High-performance garbage collection for C++

Published · Tagged with internals memory cppgc

In the past we have already been writing about garbage collection for JavaScript, the document object model (DOM), and how all of this is implemented and optimized in V8. Not everything in Chromium is JavaScript though, as most of the browser and its Blink rendering engine where V8 is embedded are written in C++. JavaScript can be used to interact with the DOM that is then processed by the rendering pipeline.

Because the C++ object graph around the DOM is heavily tangled with Javascript objects, the Chromium team switched a couple of years ago to a garbage collector, called Oilpan, for managing this kind of memory. Oilpan is a garbage collector written in C++ for managing C++ memory that can be connected to V8 using cross-component tracing that treats the tangled C++/JavaScript object graph as one heap.

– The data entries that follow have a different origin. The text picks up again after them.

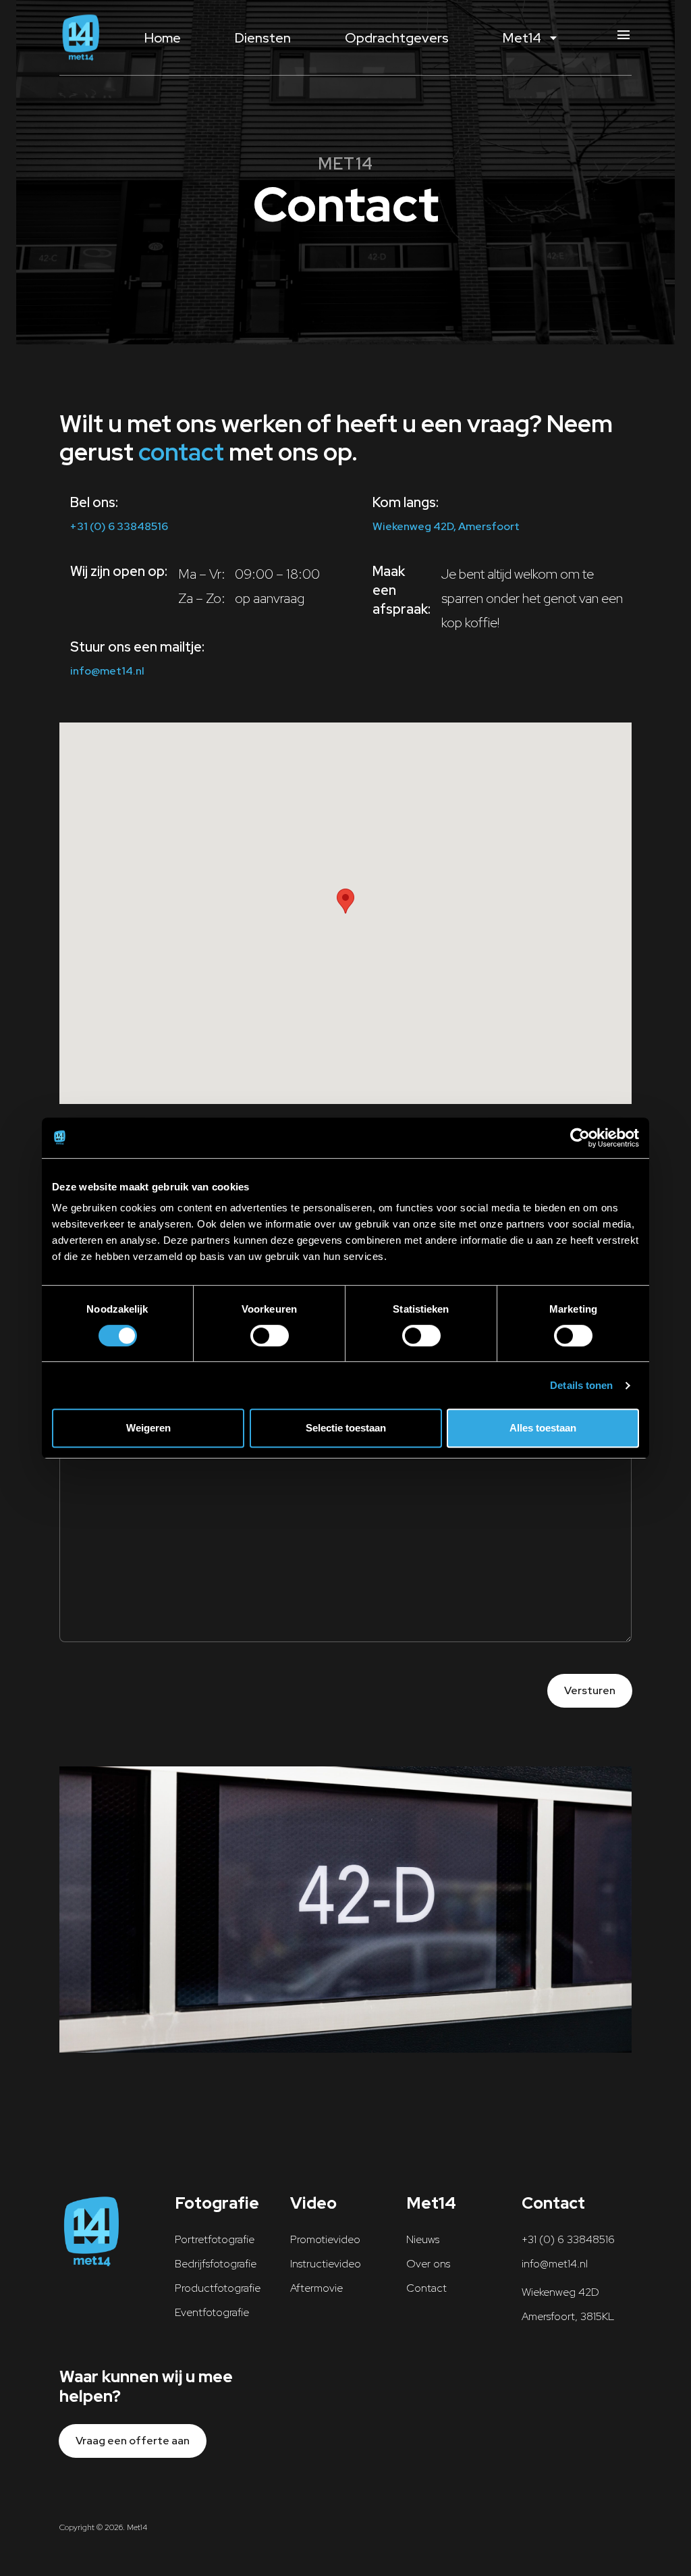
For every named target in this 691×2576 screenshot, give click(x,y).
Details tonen (581, 1385)
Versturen (589, 1690)
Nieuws (422, 2239)
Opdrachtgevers (397, 38)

This post is the first in a series of Oilpan blog posts which will provide an overview of the core principles of Oilpan and its C++ APIs. For this post we will cover some of the supported features, explain how they interact with various subsystems of the garbage collector, and do a deep dive into concurrently reclaiming objects in the sweeper.

Most excitingly, Oilpan is currently implemented in Blink but moving to V8 in the form of a garbage collection library. The goal is to make C++ garbage collection easily available for all V8 embedders and more C++ developers in general.

Background #

Oilpan implements a Mark-Sweep garbage collector where garbage collection is split among two phases: marking where the managed heap is scanned for live objects, and sweeping where dead objects on the managed heap are reclaimed.

We’ve covered the basics of marking already when introducing concurrent marking in V8. To recap, scanning all objects for live ones can be seen as graph traversal where objects are nodes and pointers between objects are edges. Traversal starts at roots which are registers, native execution stack (which we will call stack from now on), and other globals, as described here.

C++ is not different to JavaScript in that aspect. In contrast to JavaScript though, C++ objects are statically typed and thus cannot change their representation at runtime. C++ objects managed using Oilpan leverage this fact and provide a description of pointers to other objects (edges in the graph) via visitor pattern. The basic pattern for describing Oilpan objects is the following:

class LinkedNode final : public GarbageCollected<LinkedNode> {
public:
LinkedNode(LinkedNode* next, int value) : next_(next), value_(value) {}
void Trace(Visitor* visitor) const {
visitor->Trace(next_);
}
private:
Member<LinkedNode> next_;
int value_;
};

LinkedNode* CreateNodes() {
LinkedNode* first_node = MakeGarbageCollected<LinkedNode>(nullptr, 1);
LinkedNode* second_node = MakeGarbageCollected<LinkedNode>(first_node, 2);
return second_node;
}

In the example above, LinkedNode is managed by Oilpan as indicated by inheriting from GarbageCollected<LinkedNode>. When the garbage collector processes an object it discovers outgoing pointers by invoking the Trace method of the object. The type Member is a smart pointer that is syntactically similar to e.g. std::shared_ptr, which is provided by Oilpan and used to maintain a consistent state while traversing the graph during marking. All of this allows Oilpan to precisely know where pointers reside in its managed objects.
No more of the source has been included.